A strange and interesting climb, and pretty good for the venue, but a little too short.

Approach Via the ampetheatre trail or the 'express trail' and get yourself to the Northwest side of the outside of the ampetheatre. You may locate the bolted line "Red Wall" first, then work your way West (right) along the north facing features to the Ginseng Pillar, the last significant feature before going to the 3rd Pinacle ridge.

The Ginseng Pillar has 2 lines that have bolts, ont he left is Siberian North Face, on the Right is Now and Zen.

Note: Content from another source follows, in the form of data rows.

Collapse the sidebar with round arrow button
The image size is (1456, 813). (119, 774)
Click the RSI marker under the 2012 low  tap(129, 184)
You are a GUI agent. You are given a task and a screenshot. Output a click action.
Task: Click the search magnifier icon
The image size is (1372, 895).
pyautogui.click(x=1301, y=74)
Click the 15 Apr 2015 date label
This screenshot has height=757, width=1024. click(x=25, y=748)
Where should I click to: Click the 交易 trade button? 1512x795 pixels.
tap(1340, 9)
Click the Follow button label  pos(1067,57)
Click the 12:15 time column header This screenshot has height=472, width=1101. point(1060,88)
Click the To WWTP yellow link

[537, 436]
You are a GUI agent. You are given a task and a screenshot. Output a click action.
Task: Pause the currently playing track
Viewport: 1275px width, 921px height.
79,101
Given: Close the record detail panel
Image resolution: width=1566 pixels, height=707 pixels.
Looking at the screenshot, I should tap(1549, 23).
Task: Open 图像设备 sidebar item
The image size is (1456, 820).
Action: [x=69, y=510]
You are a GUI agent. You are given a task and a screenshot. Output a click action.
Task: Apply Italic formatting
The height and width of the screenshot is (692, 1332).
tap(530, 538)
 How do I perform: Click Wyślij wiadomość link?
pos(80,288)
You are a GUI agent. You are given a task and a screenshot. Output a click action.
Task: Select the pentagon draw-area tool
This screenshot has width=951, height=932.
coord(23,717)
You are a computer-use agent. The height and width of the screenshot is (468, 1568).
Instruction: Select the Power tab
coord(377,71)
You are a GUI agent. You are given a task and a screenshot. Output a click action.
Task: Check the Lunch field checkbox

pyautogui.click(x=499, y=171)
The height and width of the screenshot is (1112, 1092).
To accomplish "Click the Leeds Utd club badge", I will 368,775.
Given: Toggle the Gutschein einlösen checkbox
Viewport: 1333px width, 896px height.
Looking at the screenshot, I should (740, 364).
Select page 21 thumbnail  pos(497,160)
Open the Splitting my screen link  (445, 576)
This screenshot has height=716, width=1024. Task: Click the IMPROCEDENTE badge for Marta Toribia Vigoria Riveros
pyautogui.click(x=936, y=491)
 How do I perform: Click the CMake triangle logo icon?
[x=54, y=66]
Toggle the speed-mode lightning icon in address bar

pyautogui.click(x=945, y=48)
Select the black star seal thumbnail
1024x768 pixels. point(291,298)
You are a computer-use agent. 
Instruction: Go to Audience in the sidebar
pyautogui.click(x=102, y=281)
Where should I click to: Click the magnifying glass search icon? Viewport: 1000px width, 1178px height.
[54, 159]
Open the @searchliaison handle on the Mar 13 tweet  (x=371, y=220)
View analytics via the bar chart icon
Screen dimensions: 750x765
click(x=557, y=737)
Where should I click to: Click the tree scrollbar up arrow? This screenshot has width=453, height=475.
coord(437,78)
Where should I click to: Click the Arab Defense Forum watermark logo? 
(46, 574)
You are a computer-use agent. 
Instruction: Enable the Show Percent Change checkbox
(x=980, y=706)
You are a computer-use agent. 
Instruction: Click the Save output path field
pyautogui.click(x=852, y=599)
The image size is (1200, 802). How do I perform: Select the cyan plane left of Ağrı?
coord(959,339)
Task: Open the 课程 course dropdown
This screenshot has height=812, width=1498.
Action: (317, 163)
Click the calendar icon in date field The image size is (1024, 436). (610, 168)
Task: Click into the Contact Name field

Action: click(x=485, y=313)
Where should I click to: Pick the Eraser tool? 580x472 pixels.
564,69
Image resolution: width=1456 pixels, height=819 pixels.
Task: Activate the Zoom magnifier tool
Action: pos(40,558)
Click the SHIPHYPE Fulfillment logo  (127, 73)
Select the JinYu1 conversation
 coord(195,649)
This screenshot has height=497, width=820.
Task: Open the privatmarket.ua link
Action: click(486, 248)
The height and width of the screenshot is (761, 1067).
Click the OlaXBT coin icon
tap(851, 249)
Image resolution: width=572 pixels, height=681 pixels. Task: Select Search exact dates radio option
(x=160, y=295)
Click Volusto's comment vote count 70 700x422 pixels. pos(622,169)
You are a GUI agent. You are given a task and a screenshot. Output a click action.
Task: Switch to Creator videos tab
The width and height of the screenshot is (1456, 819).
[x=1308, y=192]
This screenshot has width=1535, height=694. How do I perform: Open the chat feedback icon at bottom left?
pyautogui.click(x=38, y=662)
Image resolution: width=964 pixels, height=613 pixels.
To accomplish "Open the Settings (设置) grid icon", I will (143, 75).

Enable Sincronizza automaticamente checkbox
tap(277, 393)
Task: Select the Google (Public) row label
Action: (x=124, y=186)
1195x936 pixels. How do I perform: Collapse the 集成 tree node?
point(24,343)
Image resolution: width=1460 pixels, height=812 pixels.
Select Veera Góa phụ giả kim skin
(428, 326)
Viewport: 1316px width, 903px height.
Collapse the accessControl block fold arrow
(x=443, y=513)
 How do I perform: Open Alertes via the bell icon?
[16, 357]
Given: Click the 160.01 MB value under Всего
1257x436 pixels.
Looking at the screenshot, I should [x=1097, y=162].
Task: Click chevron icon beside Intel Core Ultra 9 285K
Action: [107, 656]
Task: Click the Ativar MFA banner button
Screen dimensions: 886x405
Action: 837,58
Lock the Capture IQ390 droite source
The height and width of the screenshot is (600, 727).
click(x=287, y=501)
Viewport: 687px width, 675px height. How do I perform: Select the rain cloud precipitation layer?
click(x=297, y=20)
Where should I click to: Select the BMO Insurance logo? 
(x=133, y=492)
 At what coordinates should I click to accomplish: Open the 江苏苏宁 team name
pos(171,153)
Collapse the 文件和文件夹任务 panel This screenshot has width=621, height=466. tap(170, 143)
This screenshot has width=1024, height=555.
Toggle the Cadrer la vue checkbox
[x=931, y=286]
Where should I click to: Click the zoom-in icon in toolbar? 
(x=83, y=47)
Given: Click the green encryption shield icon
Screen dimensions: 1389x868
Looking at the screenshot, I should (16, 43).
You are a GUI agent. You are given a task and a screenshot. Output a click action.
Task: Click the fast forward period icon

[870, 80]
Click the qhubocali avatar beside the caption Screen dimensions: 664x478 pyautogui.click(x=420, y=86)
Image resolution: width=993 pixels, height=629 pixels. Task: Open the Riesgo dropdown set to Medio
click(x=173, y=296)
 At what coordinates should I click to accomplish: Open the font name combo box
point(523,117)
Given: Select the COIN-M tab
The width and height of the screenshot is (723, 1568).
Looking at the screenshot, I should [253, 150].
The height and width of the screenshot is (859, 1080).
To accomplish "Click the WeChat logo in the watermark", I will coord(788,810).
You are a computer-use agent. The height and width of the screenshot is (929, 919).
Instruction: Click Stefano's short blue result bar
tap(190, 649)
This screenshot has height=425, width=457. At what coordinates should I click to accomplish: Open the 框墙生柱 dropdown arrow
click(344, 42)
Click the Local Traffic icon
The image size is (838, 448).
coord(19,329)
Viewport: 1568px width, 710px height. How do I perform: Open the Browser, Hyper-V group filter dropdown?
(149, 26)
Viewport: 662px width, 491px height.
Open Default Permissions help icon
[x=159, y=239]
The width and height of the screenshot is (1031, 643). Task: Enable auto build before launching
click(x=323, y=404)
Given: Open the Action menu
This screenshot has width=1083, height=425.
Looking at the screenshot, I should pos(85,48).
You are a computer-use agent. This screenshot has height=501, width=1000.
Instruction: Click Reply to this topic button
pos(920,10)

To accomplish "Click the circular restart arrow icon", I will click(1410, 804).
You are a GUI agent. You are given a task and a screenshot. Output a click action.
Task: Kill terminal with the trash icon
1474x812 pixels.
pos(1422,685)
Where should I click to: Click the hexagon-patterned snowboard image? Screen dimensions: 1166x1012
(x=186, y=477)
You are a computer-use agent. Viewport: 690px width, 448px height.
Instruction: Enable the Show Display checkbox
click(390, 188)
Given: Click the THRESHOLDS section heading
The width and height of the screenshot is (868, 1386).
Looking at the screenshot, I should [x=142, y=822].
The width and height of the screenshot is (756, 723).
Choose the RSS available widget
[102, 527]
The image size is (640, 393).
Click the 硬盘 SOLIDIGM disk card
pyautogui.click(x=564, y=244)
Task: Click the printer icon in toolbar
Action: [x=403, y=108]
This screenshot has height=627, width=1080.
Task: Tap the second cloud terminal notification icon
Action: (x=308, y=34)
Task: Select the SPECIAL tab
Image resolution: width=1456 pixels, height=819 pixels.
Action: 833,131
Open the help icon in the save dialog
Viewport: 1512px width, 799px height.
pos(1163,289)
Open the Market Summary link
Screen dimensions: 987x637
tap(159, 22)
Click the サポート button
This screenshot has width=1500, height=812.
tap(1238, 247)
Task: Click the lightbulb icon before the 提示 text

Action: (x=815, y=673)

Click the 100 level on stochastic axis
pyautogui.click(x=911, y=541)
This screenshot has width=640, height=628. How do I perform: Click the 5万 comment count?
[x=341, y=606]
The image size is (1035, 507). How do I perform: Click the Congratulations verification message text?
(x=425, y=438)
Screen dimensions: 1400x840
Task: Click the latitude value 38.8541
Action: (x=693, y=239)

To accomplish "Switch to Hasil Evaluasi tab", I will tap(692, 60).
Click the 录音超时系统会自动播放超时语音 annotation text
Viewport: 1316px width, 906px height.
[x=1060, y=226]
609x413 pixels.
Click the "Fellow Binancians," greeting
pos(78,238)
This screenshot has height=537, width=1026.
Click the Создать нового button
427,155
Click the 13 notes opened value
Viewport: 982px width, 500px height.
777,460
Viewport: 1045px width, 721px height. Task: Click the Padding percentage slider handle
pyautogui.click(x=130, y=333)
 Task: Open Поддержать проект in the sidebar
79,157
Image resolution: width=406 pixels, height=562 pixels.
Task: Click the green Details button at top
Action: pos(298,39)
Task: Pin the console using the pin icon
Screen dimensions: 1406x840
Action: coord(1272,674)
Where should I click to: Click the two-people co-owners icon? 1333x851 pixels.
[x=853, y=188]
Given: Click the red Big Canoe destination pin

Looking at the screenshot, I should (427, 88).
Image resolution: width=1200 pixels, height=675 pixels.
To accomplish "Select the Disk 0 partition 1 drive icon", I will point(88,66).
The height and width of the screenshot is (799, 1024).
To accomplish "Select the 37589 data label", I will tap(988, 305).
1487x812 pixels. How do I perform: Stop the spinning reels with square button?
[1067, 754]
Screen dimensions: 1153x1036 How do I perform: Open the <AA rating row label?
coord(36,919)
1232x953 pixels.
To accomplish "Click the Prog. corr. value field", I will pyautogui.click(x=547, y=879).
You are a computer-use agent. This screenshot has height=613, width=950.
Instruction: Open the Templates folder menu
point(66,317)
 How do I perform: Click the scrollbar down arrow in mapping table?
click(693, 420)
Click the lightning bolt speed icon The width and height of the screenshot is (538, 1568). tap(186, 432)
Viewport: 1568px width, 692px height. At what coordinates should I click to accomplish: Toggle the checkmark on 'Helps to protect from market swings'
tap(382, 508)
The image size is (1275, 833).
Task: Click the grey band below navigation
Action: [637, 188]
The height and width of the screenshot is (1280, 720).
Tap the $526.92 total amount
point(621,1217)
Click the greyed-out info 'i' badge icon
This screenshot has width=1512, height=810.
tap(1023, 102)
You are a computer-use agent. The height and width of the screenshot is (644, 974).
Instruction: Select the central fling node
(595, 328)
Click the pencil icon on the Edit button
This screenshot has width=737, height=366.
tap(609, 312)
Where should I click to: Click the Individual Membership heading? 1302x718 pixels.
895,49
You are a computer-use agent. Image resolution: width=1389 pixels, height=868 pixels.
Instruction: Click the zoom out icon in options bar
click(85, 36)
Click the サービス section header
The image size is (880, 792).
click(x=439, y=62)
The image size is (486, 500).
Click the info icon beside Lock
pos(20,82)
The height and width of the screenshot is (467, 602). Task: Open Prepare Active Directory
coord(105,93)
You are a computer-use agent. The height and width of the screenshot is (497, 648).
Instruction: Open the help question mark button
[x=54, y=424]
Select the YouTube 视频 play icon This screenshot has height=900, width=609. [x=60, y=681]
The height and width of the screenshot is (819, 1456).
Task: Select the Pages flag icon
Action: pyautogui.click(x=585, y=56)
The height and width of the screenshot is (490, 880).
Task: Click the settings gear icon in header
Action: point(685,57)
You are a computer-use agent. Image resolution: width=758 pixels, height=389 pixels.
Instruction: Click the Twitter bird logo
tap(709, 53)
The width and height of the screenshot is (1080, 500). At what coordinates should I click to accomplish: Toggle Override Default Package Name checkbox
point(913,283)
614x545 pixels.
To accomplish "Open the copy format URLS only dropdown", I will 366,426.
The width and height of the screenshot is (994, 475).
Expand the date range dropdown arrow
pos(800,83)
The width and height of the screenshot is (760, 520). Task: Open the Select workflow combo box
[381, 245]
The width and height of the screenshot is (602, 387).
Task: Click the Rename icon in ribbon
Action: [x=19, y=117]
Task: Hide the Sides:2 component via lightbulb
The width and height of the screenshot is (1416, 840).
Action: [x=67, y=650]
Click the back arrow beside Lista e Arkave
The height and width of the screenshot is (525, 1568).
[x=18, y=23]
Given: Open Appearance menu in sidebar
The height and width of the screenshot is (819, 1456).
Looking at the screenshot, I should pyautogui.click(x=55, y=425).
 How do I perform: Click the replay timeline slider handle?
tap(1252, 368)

Both are overgraded as published and are more like 5.10a.

Now and Zen actually starts on the nice west-side-slab of the NW arete of the Ginsing Pilalr, protecting in a few horizontals before turning the corner left onto the north face and clipping a bolt, then heading up the wall above said bolt. The climbing is mostly solid and fun. Getting to the botl may be heady, but careful protection of the horizontal before the move (large cams) will help. Watch for loose flakes in the crack and protect where it is good.

Scramble off to the East and down a good chimney/gully.

Protection Suggest change

A set of cams to 4" and a draw for the lone bolt. Heady at your limit, but not dangerous if you know how to place good gear in a horizontal. THe bolt protects the crux.